12. The Applicant is therefore required to demonstrate that the evidence intended to be adduced was not available at the trial and which despite exercise of due diligence, could not have been availed at the trial and that the said evidence would have been admissible at the trial, of high probative value and capable of belief, and which, if adduced at the trial would probably have led to a different verdict.

13. It however must be remembered that “new and compelling evidence”does not involve the rehearing of the appeal. I have carefully perused the proceedings before the trial court in the criminal case and the decisions before the twin appellate Courts and found that all the grounds put forth in the application were fully canvassed before the two Superior Courts. I hence find that there is no new evidence which is intended to be adduced at the retrial. The application is unsuccessful and is for rejection.

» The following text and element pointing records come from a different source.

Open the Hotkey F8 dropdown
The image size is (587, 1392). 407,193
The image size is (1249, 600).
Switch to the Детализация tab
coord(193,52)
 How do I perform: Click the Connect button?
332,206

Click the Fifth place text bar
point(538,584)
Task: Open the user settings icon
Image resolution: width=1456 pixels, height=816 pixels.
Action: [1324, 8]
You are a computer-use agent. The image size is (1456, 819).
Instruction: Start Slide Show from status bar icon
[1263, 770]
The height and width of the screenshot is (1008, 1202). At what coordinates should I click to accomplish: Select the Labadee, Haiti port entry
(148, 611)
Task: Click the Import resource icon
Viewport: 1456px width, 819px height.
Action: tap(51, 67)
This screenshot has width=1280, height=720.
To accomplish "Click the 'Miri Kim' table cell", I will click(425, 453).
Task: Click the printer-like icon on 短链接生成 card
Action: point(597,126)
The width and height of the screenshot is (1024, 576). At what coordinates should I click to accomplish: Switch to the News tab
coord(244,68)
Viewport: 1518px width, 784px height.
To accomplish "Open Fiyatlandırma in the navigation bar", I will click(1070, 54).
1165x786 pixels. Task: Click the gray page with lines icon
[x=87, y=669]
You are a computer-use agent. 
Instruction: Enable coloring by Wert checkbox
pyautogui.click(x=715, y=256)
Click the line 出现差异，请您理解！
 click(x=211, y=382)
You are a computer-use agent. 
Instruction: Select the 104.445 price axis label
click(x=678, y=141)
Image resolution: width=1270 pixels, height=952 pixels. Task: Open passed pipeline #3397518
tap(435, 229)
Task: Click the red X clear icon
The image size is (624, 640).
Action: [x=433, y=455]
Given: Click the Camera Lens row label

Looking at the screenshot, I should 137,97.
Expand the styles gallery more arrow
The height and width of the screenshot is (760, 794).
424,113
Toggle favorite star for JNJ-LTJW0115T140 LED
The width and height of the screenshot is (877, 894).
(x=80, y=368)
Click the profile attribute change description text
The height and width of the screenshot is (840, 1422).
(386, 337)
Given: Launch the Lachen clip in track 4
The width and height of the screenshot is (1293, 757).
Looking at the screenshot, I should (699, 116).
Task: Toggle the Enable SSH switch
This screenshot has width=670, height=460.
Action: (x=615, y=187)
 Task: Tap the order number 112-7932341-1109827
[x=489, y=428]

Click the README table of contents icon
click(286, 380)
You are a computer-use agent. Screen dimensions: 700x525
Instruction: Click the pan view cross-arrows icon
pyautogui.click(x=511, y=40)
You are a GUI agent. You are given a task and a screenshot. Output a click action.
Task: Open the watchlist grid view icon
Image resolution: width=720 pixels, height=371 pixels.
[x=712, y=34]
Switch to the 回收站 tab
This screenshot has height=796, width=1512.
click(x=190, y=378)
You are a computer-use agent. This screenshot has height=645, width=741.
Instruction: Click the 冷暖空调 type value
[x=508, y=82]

14. Turning to the Petition, the Applicant contended that the mandatory death sentence handed to him was unconstitutional for want of discretion on the part of the sentencing court. He therefore prayed that he be accorded another opportunity for sentencing. The legal position in respect to the mandatory nature of the sentences upon conviction in capital offences has by now changed courtesy of the Supreme Court in Francis Karioko Muruatetu& Another v. Republic (2017) eKLR.  The Court, rightly so, found and held that the mandatory nature of the death sentence in capital offences is unconstitutional since mitigation is an important congruent element of fair trial.

15. On that finding the Supreme Court remitted the matter to the High Court, being the trial and sentencing court, for purposes of sentence re-hearing. I have no doubt that such remain the only reasonable way forward as the sentencing court will receive appropriate submissions from the prosecution and the defence prior to the sentencing.

16. One thing which I must clarify is that although the decision in Francis Karioko Muruatetu(supra) was on a murder case, the position changes not in the case of robbery with violence cases since Section 296(2) of the Penal Code, Cap. 63 of the Laws of Kenya provides the only sentence on conviction to be a death sentence.

17. The upshot is that the application for retrial is hereby dismissed and the Petition seeking a sentence rehearing is allowed. The matter is hereby remitted to the Chief Magistrate’s Court at Migori for hearing on sentence only and on a priority basis.

It is so ordered.

DELIVERED, DATED and SIGNED at MIGORI this 8th day of August 2018.

A. C.  MRIMA

JUDGE

Judgment delivered in open court and in the presence of: -

Kennedy Ochieng Amir the Applicant/Petitioner.

Miss AwinoLearned Prosecution Counsel instructed by the Office of Public Prosecutions for the Respondents.